The cost breakdown for GH2 and BH2 can be broadly summarised as follows in Table 1.
Though as referenced above the focus of this paper is on locational factors, particularly energy input costs and existing infrastructure, the overall cost is also impacted by:
* The cost of electrolysers;
* Carbon price and/or carbon border adjustments (in both instances, if any such exist); and
* Other subsidies including production tax credits in the US and potentially H2 CfDs in Germany, the UK and elsewhere.
Though it is beyond the scope of this article to consider these in detail, nevertheless the following is assumed:
* Electrolysers will witness rapid and sustained cost reductions as production facilities rapidly evolve (see recent announcements from ITM and NEL in this regard), they are scaled up and subject to efficiency improvements reducing energy requirements and increases in lifespan;
* A carbon price of >€50/t for carbon will exist across Europe and the Carbon Border Adjustment mechanism will be introduced by the EU by 2024; and
* Production Tax Credits contained in President Biden’s Build Back Better bill and CfDs in Germany and the UK will be implemented in the coming months.
GH2 and renewable energy
As renewable electricity costs can make up more than 50%, and potentially in excess of 60%, of the cost of hydrogen production, it is essential to minimise the levelised cost of electricity (LCOE). To achieve this requires siting generation capacity in optimal locations, generally being those that have both attractive solar and onshore wind characteristics.

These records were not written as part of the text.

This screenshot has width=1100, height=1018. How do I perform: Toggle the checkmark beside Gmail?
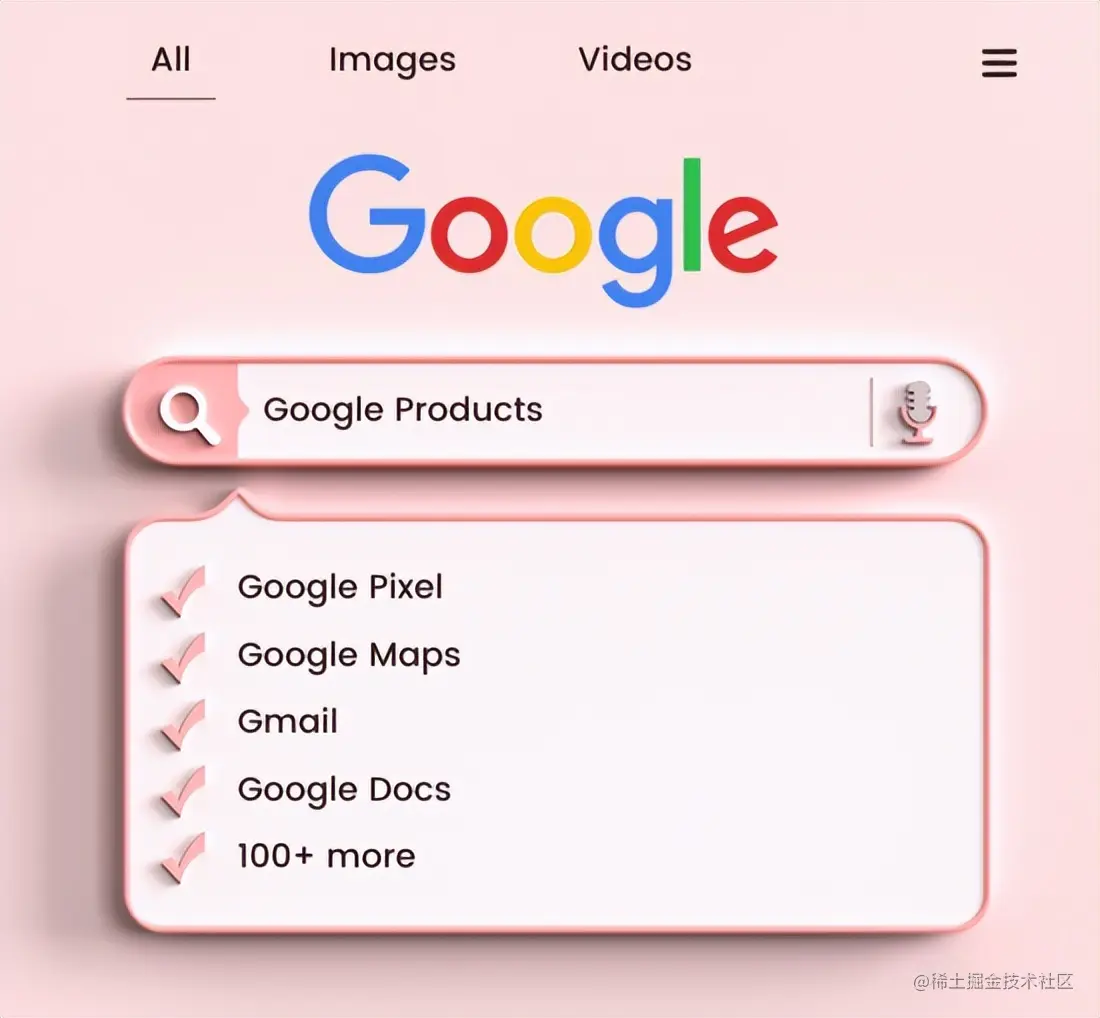(184, 725)
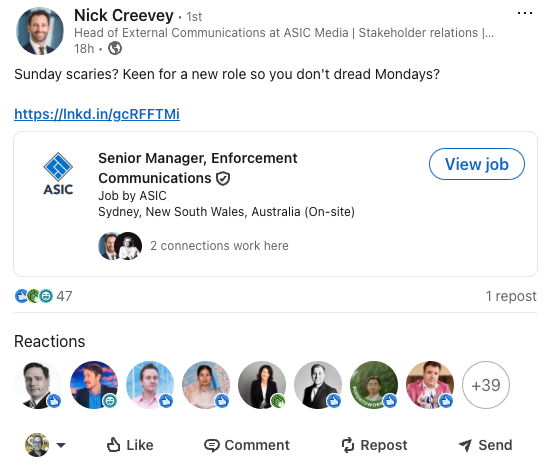The width and height of the screenshot is (551, 475).
Task: Open the lnkd.in/gcRFFTMi link
Action: (x=97, y=114)
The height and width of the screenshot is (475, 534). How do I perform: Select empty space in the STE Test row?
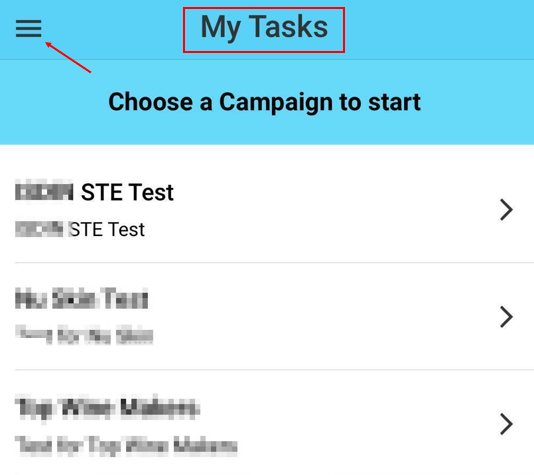324,209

The potential competitiveness of GH2 has been buoyed by the consistent declines in the price of solar and onshore wind costs over the last decade, both on an average benchmark basis as well as through significantly lower project-specific tariffs.
BloombergNEF’s June 2021 LCOE update indicated a 5% fall in the benchmark LCOE for solar to US$48MWh and a 7% fall in onshore wind to US$41MWh, with an expectation of the latter falling below US$30MWh by 2050.

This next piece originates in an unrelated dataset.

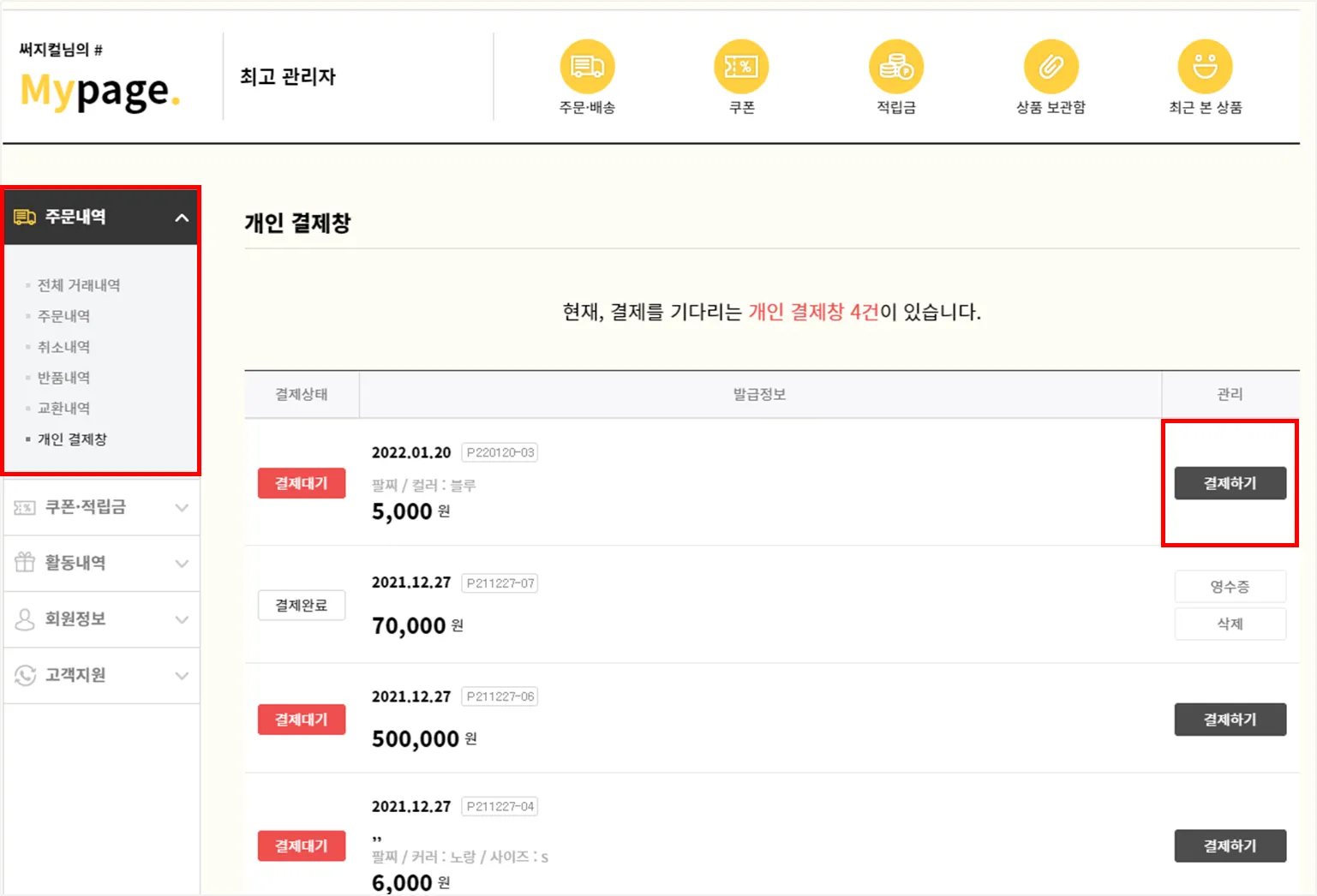Collapse the 주문내역 sidebar section

tap(182, 218)
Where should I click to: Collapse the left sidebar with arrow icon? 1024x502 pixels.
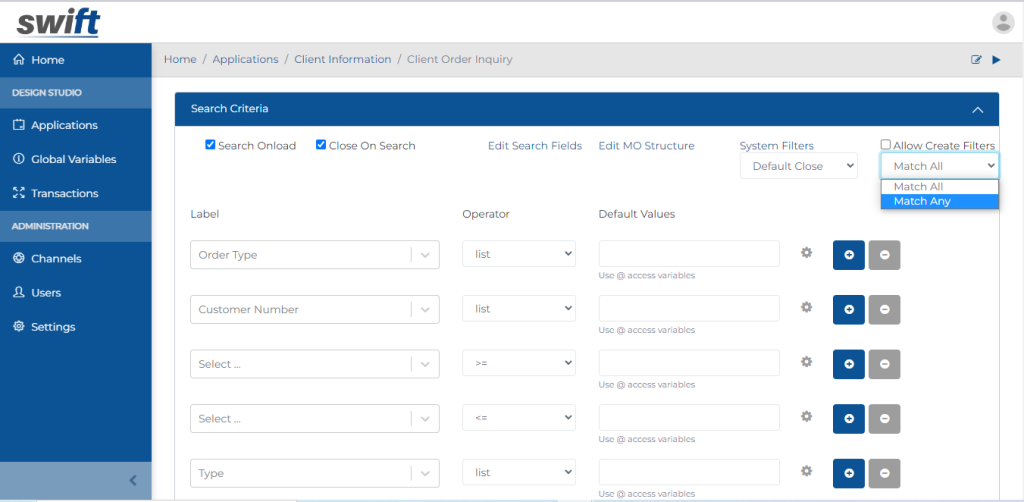click(x=133, y=480)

However, on a site-specific basis significantly lower tariffs have been witnessed. The 2GW Al Dhafra project in Abu Dhabi secured a tariff of US$0.0135/kWh (US$13.5/MWh), while the 600MW Al Shuaiba PV project in Saudi Arabia established a record low levelised cost of US$0.0104/kWh (US$10.4/MWh), some 78% below the benchmark.
Similarly, though onshore wind is harder to assess as a greater number of developments are non-bid related, transactions such as the recent 100MW Qorao’zak Phase I wind power plant project in Karakalpakstan Uzbekistan delivered a tariff reported to be US$25.7MWh, some 38% below the benchmark.
Earlier in 2021 Siemens Energy indicated that a pathway for GH2 to be competitive with grey hydrogen required a cost of less than US$1.5/kg by 2025. To achieve this cost for GH2 would, in turn, require a LCOE of less than US$16/MWH and a load factor in excess of 68.5% (6,000 operating hours).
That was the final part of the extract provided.